Downer v. the Personal Insurance
2011 ONSC 4980 CanLII
On February 26, 2000, a group of unknown men assaulted Michael Downer while he
was sitting in his car at a gas station. As a result of the assault, Mr. Downer sustained
numerous injuries including depression, anxiety, post-traumatic stress disorder, chronic
low back pain, migraine headaches, anxiety and nervousness, and other ailments,
including physical limitations on his ability to function.
Mr. Downer applied for and
received Statutory Accident Benefits from his car insurer, the Personal.
On August 3, 2001, the Personal terminated benefits and advised it would be seeking a
repayment based on its opinion that Mr. Downer’s impairments were not directly caused
by the use or operation of his motor vehicle. Mr. Downer initiated a law suit against the
Personal. In response, the Personal brought a motion for summary judgment to have
the claim dismissed.
Mr.
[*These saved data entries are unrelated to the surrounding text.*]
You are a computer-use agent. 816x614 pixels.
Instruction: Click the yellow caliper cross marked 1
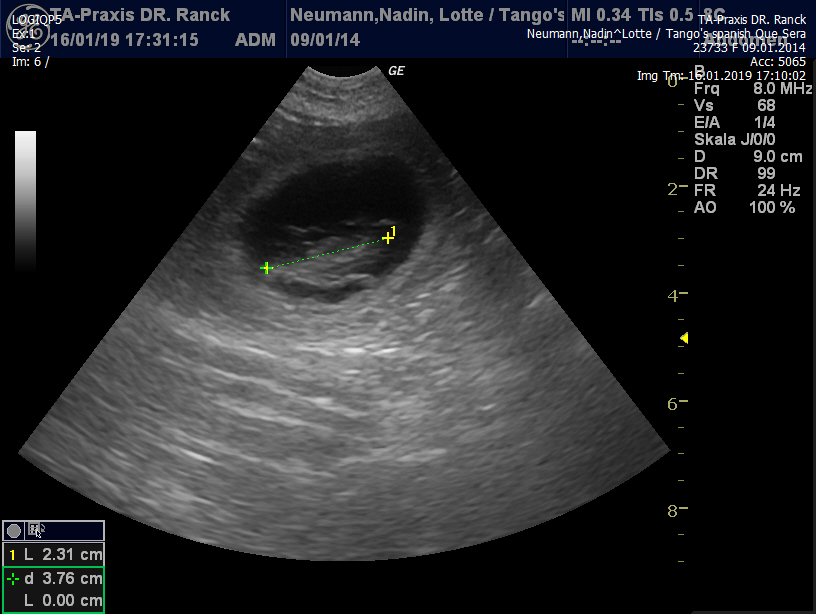click(x=388, y=238)
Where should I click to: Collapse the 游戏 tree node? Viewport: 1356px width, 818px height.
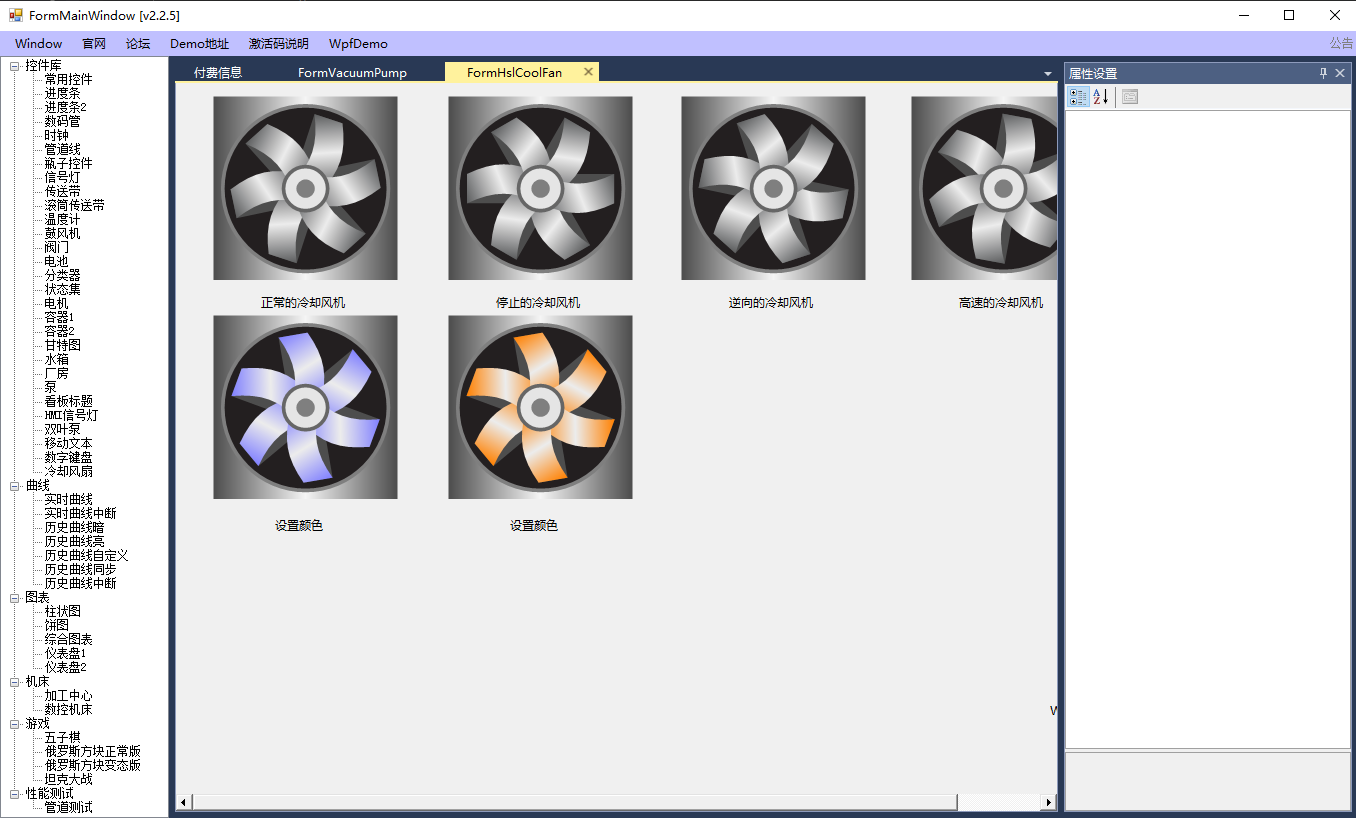[x=15, y=724]
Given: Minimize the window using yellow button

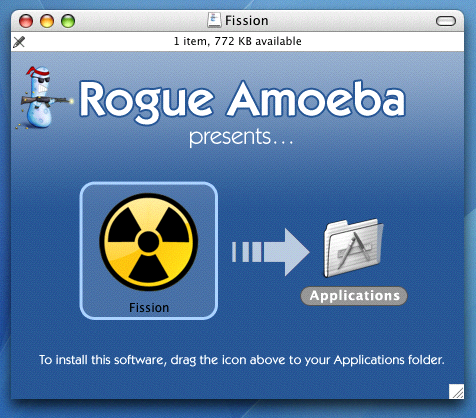Looking at the screenshot, I should 47,21.
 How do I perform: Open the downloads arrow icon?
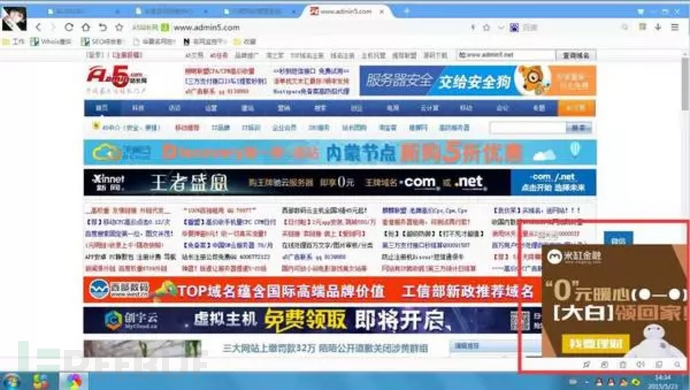point(658,27)
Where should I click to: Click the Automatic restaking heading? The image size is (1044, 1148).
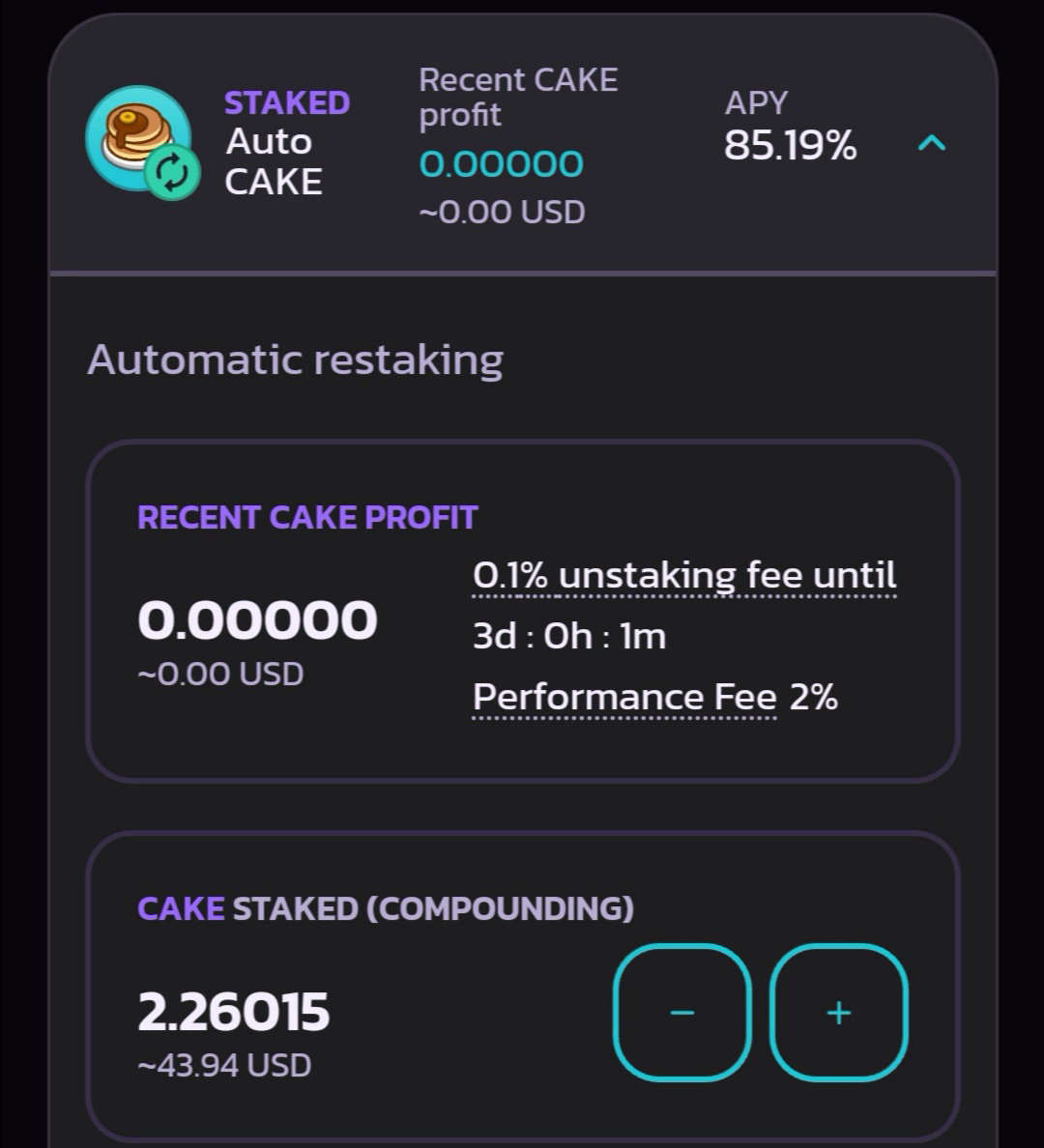tap(295, 360)
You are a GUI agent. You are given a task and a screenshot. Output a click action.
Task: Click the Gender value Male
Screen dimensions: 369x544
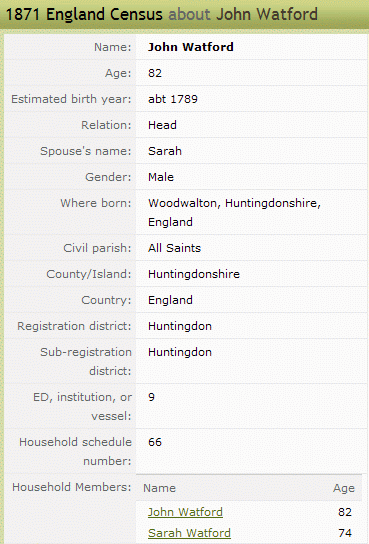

Downer’s entitlement to benefits rested on the Court’s interpretation of the word
“use” found in section 3(1) of the SABS which requires the insured’s impairments to
directly arise out of the use or operation of his automobile. Justice Murray began his
analysis with the two-part test for interpreting Canadian automobile insurance statues
as set out in Amos v. Insurance Corporation of British Columbia [1995] 3 S.C.R. 405.
The test to be applied is as follows:

Did the accident result from the ordinary and well-known activities to
which automobiles are put (the purpose test); and

Is there some nexus or causal relationship (not necessarily a direct or
proximate causal relationship) between the plaintiff’s injures and the
ownership, use or operation of his vehicle; or is the connection
between the injuries and the ownership, use or operation of the
vehicle, merely incidental or fortuitous (the causation test).
The parties agreed the fact that Mr. Downer drove his automobile to the gas station was
sufficient to meet the first branch of the Amos test. In order to satisfy the causation test,
Mr. Downer had to establish there was a direct connection between his injuries
sustained during the assault and the use of his automobile.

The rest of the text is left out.